What is required: Can you continue the article about the railway job scam that duped job seekers from Tamil Nadu, picking up after its last sentence?

Text:
╔══
At least 28 people from Tamil Nadu were made to stand at different platforms of the New Delhi Railway Station every day for eight hours for a month to count the arrival and departure of trains and their coaches, unaware they were victims of an employment scam.
They had been told that this was part of their training for positions of travel ticket examiner (TTE), traffic assistants and clerks, and each of them paid amounts ranging between Rs 2 lakh and Rs 24 lakh to get the jobs in the Railways, according to a complaint filed with the Delhi Police's Economic Offences Wing (EOW).
For the one-month training which took place between June and July, the victims were duped of Rs 2.67 crore by a group of fraudsters, according to the complaint lodged by 78-year-old M Subbusamy.
Subbusamy, an ex-serviceman, had put the victims in touch with the alleged fraudsters, but he has claimed that he was unaware that the entire thing was a scam and he too had fallen for their trap.
"Each candidate paid money ranging from Rs 2 lakh to Rs 24 lakh to Subbusamy who further paid these to a person named Vikas Rana. Rana posed as a deputy director in the Northern Railway office in Delhi," 25-year-old Snethil Kumar, a victim from Madurai, said.
Most of the victims are graduates with backgrounds in engineering and technical education.
"Though the training amount varied for various positions such as travel ticket examiners, traffic assistants or clerks, everyone underwent the same training, i.e., counting trains at stations," he added.
Speaking to PTI over the phone from his hometown in Virudhunagar district in Tamil Nadu, Subbusamy said, "Since my retirement, I have been helping unemployed youths of our locality to find a suitable job without any monetary interest."
In the first information report (FIR), he has alleged that he met a person named Sivaraman, a resident of Coimbatore, in one of the MP quarters in Delhi.
Sivaraman claimed to be very closely associated with MPs and ministers and offered to facilitate employment in the railways for the unemployed in lieu of monetary gains.
Subbusamy further alleged that Sivaraman asked him to come to Delhi along with job seekers.
"Initially, I came with three job seekers and when the news of their job training spread in their villages in and around Madurai, 25 more candidates joined in," Subbusamy said.
╚══
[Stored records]
╔══
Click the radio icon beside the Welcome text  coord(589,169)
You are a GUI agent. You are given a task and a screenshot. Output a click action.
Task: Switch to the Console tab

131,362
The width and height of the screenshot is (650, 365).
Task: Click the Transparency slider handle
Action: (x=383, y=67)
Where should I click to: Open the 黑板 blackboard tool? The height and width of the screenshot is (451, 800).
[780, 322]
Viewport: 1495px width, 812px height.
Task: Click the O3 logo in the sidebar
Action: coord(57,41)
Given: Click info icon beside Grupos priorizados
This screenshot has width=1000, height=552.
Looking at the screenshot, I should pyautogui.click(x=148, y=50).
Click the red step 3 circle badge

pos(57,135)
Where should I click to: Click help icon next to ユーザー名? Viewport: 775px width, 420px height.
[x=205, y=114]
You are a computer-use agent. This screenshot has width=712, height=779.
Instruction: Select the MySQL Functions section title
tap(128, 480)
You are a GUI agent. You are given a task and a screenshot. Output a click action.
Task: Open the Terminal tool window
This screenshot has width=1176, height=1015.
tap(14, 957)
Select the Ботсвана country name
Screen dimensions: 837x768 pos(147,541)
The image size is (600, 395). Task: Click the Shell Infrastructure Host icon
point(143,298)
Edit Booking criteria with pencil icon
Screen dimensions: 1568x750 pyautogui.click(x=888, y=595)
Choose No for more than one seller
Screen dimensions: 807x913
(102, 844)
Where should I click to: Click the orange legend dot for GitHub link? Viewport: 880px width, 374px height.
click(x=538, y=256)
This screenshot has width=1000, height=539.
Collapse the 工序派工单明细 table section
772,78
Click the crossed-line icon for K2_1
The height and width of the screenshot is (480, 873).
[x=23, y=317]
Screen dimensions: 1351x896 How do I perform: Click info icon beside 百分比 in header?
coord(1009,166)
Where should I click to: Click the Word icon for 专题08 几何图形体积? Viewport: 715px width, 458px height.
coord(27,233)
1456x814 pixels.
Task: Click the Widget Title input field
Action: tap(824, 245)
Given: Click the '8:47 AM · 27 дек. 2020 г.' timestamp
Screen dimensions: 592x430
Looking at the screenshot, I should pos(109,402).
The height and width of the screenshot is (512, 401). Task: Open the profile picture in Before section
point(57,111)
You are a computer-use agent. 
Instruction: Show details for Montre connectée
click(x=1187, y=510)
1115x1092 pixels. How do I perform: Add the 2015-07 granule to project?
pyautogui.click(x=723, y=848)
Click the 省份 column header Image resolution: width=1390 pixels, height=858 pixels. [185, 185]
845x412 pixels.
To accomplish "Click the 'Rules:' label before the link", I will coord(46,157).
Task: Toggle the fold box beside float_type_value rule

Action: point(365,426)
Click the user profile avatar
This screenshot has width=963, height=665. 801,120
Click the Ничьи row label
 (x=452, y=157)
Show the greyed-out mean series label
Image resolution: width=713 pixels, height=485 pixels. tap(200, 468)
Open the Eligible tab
╚══
Answer for the task:
According to the FIR, after paying the money as facilitation charges, these prospective candidates were called for a medical examination at the Railway Central Hospital, Connaught Place, and then for document verification at the office of the Junior Engineer, Northern Railway, Shankar Market, New Delhi on various dates.
Victims say that Rana always used to meet them outside for collection of money and never took them inside any Railway building.
According to them, all the documents such as orders for training, identity cards, training completion certificates and appointment letters turned out to be forged when cross-verified with the Railway authorities.
'After document verification, Mr Vikas Rana and Mr Dubey, one of his associates, took all the candidates to Baroda House for issuing study material and kit and also issued them forged/fabricated orders for training, which obviously we realised very late, only sometime back, when we attempted to verify its authenticity,' Subbusamy alleged in the FIR.
The EOW in its preliminary investigation found that it was a job scam and further investigation is going on.
Sounding an alarm against such job scams, Yogesh Baweja, Additional Director General for Media and Communication in the Ministry of Railways, said the Railway Board has been regularly issuing advisories and alerting the common people against such fraudulent practices.
"Youngsters should be very careful while dealing with such elements and they should always contact the Railway officials concerned in such situations so that they get to the bottom of the truth as early as possible and save their hard-earned money," Baweja said.